インターネットの浸透を受けて、マスメディアの価値が問い直されている。新聞はここ数年「元気がない」とも言われるが、どうなのだろうか。むしろ、今こそ新聞にしかない価値が生まれているのではないか。博報堂DYメディアパートナーズは、それを調査データから検証するべく「新聞メディア価値調査」を実施。調査結果をも「世 (よ)メディア」プロジェクトを開始した。今回、活動内容・結果概要について、新聞局開発部部長の原口誠氏、メディア・コンテンツマーケティング局メディアプランニングディレクターの田中淳氏にお話を聞いた。
強みは「一覧性」と「出会い頭効果」
──「新聞メディア価値調査」の目的、調査ポイントは。
新聞の魅力を掘り下げる上で、「信頼性」という従来から言われてきた特性だけでなく、コンテンツも広告も活性化するような新しい価値を見つけたいとの思いがありました。また、企業の広告戦略においてインターネットとかけ合わせで新聞が採用される可能性が高まっていることをふまえ、ネットとの対比を明らかにする狙いもありました。
──「世メディア」という言葉が生まれた背景は。
ネットを通じて興味のある情報はどこまでも探索でき、個人がメディアの発信者にもなれるというメディアの「パーソナル化」が進む一方で、「世の中は今どうなっているのか?」ということは、かえってわかりにくくなっています。 情報過多の時代だからこそ、新聞のメディア価値は「世の中の全体像が一目でわかる」「世の中の話題の起点になる」ということではないかと考え「世メディア」と名付けました。
── 調査設計のポイントは。
まず、一般紙の定期購読者(20〜49歳男女/1グループ8人、計4グループ32人)を集めてグループインタビューを実施。「新聞=世メディア」という視点で質問をしました。その際に出てきた「投稿欄の質が高い」「モバイル型メディアである」などの新たな発見を加味した上で、首都圏・京阪神圏の15〜69歳男女を対象に、定量調査を実施しました。

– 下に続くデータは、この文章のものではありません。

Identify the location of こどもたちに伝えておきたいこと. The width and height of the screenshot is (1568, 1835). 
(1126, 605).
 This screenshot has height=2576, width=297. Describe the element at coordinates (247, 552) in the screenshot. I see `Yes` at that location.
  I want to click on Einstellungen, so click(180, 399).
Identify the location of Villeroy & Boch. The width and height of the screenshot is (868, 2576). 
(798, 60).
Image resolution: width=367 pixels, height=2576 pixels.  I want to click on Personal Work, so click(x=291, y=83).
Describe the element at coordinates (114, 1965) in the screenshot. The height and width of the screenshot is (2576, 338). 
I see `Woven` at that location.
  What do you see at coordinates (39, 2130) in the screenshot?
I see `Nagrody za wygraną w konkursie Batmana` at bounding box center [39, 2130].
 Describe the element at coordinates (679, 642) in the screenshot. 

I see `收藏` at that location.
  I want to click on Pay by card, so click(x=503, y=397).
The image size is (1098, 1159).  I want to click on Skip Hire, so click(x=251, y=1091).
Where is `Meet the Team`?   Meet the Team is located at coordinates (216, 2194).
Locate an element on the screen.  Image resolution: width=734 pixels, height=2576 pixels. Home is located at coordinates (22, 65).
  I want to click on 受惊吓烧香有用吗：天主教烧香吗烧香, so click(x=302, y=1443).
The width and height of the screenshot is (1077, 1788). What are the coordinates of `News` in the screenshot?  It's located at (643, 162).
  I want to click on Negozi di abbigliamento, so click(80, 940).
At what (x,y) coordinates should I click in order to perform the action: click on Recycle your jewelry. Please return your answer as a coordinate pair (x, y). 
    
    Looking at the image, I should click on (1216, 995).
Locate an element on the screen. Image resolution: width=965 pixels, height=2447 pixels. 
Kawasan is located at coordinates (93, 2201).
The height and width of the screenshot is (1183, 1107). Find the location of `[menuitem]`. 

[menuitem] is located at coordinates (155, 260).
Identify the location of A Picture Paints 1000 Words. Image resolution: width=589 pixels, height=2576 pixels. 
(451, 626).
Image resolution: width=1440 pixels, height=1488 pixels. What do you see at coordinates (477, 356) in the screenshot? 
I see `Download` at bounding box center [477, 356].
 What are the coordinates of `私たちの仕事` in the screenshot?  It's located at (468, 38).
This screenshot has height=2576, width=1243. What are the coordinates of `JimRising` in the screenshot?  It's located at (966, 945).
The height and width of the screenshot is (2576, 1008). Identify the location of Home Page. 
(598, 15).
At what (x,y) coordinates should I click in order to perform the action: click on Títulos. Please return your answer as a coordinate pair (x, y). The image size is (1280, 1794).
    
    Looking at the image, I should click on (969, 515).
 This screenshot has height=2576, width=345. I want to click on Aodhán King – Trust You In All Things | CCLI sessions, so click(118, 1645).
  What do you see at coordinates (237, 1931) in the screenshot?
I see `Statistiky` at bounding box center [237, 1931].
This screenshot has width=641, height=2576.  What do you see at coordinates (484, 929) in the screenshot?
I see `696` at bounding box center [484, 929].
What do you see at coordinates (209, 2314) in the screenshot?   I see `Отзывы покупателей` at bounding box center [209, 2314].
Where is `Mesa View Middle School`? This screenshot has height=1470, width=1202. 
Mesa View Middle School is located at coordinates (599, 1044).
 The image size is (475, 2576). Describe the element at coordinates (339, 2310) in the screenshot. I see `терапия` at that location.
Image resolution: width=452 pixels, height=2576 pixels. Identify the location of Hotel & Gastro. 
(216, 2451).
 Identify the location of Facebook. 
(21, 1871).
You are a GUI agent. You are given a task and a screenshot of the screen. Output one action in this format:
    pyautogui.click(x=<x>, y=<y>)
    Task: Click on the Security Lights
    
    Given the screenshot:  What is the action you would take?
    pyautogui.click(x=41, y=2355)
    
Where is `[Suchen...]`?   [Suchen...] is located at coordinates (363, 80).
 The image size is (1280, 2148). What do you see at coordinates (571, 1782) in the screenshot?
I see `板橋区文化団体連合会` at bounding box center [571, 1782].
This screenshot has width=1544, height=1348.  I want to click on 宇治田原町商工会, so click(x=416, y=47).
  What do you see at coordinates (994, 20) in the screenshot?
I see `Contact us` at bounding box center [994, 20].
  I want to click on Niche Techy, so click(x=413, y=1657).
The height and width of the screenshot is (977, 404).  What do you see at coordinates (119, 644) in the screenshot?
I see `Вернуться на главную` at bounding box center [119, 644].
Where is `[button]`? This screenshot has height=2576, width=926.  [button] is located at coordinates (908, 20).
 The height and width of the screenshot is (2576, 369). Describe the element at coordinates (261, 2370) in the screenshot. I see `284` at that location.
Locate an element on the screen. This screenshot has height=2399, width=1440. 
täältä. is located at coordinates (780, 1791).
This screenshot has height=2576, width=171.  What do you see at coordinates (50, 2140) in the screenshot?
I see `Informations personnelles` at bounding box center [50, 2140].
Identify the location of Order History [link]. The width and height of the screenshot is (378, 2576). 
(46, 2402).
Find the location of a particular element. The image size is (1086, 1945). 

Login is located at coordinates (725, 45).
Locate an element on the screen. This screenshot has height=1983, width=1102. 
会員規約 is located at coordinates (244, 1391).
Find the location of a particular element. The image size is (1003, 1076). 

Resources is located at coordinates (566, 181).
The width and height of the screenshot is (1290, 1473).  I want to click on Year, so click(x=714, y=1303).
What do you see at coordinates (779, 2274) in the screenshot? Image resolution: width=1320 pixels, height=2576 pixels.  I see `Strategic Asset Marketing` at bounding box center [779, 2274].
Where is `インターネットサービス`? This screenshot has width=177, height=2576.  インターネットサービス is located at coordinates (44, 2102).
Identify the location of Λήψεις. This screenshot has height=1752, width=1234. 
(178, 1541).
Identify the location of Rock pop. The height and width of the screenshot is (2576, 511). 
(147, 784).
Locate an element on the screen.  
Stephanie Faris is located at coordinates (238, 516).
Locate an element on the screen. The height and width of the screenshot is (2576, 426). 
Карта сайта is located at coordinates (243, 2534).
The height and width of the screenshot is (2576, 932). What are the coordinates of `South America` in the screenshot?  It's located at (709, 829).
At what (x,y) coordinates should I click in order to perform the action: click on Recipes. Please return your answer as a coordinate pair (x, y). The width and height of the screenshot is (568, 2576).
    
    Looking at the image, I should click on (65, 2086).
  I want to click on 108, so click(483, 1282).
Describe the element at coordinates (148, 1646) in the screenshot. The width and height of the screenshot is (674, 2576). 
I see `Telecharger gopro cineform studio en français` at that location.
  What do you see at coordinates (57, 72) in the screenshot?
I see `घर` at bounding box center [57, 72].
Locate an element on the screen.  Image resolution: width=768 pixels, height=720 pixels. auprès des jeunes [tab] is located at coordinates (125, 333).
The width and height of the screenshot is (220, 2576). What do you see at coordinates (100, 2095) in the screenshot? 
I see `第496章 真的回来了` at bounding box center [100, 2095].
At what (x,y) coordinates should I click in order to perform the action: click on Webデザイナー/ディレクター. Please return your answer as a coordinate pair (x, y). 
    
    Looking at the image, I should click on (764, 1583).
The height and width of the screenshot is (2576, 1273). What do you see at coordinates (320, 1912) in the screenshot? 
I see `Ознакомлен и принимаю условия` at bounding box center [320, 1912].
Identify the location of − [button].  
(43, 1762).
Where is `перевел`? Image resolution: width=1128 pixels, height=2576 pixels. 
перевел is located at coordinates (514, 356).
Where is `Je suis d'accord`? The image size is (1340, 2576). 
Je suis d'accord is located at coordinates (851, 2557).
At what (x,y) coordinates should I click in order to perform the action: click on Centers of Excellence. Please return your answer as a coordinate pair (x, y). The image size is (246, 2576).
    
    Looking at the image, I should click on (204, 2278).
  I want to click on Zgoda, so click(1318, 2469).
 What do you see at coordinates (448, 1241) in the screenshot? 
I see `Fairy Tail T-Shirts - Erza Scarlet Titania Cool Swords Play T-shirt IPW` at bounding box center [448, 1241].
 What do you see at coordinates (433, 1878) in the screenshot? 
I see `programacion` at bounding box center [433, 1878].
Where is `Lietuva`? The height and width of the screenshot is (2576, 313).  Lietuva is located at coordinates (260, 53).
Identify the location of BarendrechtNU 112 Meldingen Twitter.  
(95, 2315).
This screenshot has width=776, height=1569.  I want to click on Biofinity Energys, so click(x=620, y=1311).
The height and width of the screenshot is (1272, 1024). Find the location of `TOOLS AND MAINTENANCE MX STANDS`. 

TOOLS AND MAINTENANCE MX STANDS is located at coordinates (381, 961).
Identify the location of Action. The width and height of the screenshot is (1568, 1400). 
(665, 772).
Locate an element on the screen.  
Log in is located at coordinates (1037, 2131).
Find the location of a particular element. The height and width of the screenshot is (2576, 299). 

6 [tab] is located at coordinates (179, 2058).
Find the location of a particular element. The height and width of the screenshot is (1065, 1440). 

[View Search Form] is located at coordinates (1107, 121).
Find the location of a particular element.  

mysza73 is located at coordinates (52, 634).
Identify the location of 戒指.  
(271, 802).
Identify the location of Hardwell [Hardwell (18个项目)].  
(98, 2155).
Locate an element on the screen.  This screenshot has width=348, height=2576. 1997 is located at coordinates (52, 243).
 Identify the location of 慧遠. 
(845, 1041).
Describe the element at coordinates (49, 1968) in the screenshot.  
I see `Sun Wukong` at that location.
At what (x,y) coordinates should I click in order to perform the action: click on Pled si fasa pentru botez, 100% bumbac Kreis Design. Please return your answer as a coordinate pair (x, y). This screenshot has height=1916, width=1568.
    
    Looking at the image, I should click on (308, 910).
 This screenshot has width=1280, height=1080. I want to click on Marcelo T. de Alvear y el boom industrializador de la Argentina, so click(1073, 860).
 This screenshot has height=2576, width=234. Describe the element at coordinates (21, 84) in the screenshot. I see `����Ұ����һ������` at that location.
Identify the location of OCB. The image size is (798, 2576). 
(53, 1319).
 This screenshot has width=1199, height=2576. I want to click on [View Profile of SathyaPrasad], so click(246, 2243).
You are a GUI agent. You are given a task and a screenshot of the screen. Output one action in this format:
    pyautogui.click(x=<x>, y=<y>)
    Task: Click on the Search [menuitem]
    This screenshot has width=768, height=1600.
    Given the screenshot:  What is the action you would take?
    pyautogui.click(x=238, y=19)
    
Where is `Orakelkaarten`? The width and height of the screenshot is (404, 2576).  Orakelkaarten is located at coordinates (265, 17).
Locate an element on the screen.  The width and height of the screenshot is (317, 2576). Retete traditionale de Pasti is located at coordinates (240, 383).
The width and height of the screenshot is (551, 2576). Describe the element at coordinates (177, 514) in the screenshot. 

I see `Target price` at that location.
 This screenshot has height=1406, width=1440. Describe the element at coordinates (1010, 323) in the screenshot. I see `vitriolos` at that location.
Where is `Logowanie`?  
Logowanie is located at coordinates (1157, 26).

── 調査を通じて分かった新聞メディアの特性や役割は。
新聞、雑誌、テレビ、ラジオ、インターネット(PC)、インターネット(モバイル)を比較し調査したところ、「世の中で何が起こっているかを知ることができるメディアは?」「新しい問題を多く投げかけているメディアは?」「誰と話しても恥ずかしくない話題が入手できるメディアは?」といった問いに対し、新聞は軒並みトップでした。中でも、「世の中の流れを手っ取り早く把握できる」という「一覧性」と、「自分の想像や興味の範囲を超えた発見がある」という情報の「出会い頭効果」(図1)は、目的を持った情報検索に優れるインターネットと対極にある価値として注目の結果でした。また、若者が新聞を読まなくなったと言われる中、親からの 「自分の子ども(孫)に新聞を読ませたいと思う」という回答、一方、子ども(孫)側の「大人になったら新聞を読んでいたい」(図2)という回答はともに高く、親 から子へと読み継がれていく、世代を超えた普遍性も魅力の一つだと確認されました。
広告との垣根が低い「地続きメディア」
── 調査を通じてわかったコンテンツと広告の関係は。
従来から新聞広告のセールストークであった「信頼」「安心」は-依然として全メディア中トップでしたが、新たな発見として、「広告が邪魔にならないメディアは?」(図3)、「コンテンツに接している時と広告に接している時とで気持ちや態度が変わらないメディアは?」という問いの答えもトップは新聞でした。このことから、新聞は広告に対する垣根が低く、記事の隣にある広告にもつい見入ってしま「地続きメディア」であることが明らかになりました。
── この調査結果を活用した今後の展開は。
この調査結果を受けて、広告特集「わかるわかる運動」を、朝日新聞社と進めています。10年前に発足した企画で、もともとは企業の情報開示や自己責任を問う世の中の風潮に呼応したキャンペーンでしたが、今年から「世メディア」の結果をあわせ、リニューアルすることになりました。自分にとって価値のある情報がわかりにくくなっている中、「わかりたい生活者」と「わかってほしい企業」をつなぐアイコンとして、新聞メディアの価値を広告主にアピールしています。
── 今後の課題は。
次の段階としては、今回抽出された新聞メディアの価値を生かした広告企画の開発が必要です。クリエイティブと一体になり、効果的な事例を一つでも多く生み出していきたいですね。
── 新聞に期待することは。
広告と販売とがもっと一緒になって新聞の活性化に努めていく姿勢が大事だと思います。各紙とも拡販のためのテレビCMや交通広告などを実施していますが、「新聞を読まない男性とは自分の娘を結婚させたくない」(72%)など、「世メディア」のデータを生かせばよりアピール度の高いメッセージになるのではないでしょうか。また、雑誌のように読者の声を紙面に反映するような工夫にも期待しています。